Quand Martin Enders, professeur de philosophie, accepte de se rendre dans un élevage industriel pour les besoins de son travail universitaire, il n’imagine pas que le cours de sa vie va s’en trouver bouleversé, notamment par les secrets que lui révèle un porcher, Camélia, mais surtout par les quinze mille bêtes enfermées dans les différents bâtiments… Le roman raconte notamment cette prise de conscience sur la condition des animaux d’élevage et tout ce qui va avec : les conséquences sur soi, sur sa vie, mais aussi sur les autres, l’incompréhension de l’entourage parfois lorsqu’on se met à considérer les bêtes comme des sujets sensibles… A cela, s’ajoute une histoire d’amitié invraisemblable entre deux hommes que tout semble séparer.

 

 

Ce qui m’a poussé, notamment, à commander ce roman pour mon anniversaire, c’est que le récit est fondé sur la propre enquête de l’auteur. Il dévoile ainsi le quotidien des animaux dans les systèmes de production industriels. On y découvre ce qu’on peut appeler « l’horreur » : les conditions d’élevage, les souffrances infligées aux animaux, l’abattage de masse…

Ce roman aborde une question d’actualité qui est celle de la condition animale et notamment dans les élevages industriels, où les animaux ne sont considérés que comme des produits de consommation. Leur existence même, leur condition d’être sensible y est niée et la considération de leurs besoins est absente. Dans son article du 18 octobre dernier, « Accorder de la valeur aux animaux« , Mathieu Ricard écrit  » on décide quand, où et comment ils doivent mourir sans nous soucier de leur sort, de leur ressenti et de leur volonté de rester en vie « .

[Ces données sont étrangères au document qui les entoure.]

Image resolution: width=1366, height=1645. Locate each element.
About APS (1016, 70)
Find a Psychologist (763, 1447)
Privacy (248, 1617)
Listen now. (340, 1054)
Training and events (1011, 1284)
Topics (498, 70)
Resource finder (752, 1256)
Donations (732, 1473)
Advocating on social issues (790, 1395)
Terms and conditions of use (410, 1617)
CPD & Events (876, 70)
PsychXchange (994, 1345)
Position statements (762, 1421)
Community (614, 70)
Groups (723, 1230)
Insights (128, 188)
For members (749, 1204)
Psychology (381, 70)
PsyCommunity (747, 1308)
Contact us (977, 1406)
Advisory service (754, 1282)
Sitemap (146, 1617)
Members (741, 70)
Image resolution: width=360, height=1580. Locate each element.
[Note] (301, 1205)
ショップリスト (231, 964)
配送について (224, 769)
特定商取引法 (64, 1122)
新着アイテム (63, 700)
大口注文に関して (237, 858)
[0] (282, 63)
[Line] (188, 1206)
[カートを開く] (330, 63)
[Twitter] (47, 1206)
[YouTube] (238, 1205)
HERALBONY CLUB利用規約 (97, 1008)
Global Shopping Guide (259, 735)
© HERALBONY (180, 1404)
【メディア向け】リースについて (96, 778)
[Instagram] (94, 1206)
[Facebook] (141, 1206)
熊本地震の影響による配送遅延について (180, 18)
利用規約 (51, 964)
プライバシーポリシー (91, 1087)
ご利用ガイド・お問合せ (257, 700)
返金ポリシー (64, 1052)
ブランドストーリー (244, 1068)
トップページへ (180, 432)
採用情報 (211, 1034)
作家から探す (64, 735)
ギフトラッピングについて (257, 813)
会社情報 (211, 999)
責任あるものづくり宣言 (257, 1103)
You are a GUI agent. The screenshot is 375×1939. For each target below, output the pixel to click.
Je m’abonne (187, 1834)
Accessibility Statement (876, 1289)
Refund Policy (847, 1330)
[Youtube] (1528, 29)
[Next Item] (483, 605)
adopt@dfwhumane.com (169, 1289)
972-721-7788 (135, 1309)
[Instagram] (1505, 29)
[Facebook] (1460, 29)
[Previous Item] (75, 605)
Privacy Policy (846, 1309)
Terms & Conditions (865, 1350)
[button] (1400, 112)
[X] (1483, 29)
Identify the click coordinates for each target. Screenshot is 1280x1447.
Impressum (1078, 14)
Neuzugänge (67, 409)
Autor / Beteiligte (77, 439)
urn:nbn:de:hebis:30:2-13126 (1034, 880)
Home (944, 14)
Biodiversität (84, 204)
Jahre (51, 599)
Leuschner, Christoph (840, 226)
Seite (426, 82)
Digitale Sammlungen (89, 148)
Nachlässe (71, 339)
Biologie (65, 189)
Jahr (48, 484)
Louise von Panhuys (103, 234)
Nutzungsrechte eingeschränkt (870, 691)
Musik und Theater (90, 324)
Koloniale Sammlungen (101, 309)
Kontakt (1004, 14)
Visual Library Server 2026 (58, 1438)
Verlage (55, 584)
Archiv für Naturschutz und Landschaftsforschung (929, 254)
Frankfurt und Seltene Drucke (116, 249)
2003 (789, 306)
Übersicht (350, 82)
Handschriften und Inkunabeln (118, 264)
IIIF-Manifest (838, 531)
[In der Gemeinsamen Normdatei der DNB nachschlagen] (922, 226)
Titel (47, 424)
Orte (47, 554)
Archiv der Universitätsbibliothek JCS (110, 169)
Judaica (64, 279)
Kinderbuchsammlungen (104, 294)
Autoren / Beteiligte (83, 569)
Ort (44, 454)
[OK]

En plus de découvrir ou redécouvrir les conditions de vie désastreuses des bêtes, leur souffrance dans tous les sens du terme, on prend également conscience des conditions de travail très difficiles et mortifères pour les personnes embauchées dans ces élevages. On découvre deux façons de réagir à l’horreur quotidienne : se « carapacer », faire comme si rien ne nous touchait, pour survivre, ou alors se laisser complètement envahir par les émotions, devenir  » hypersensible « , au point d’en tomber malade, physiquement et psychologiquement… Comment ne pas faire de cauchemars, comment ne pas perdre la raison ou la sensibilité, lorsque l’on travaille au sein d’une porcherie industrielle ? Le 8 décembre 2013, dans un article du Huffington Post, étaient rapportés les propos de Jean-Luc Daub, auteur de « Ces bêtes qu’on abat : journal d’un enquêteur dans les abattoirs français » :  » Je continue de faire des cauchemars, je suis hanté par les animaux « . L’article parle également de « ces employés qui eux aussi font des cauchemars, eux aussi souffrent, consignés aux mêmes tâches, aux mêmes gestes, dans une logique qui rappelle qu’à ne considérer les bêtes que comme des machines, les hommes en font aussi les frais « .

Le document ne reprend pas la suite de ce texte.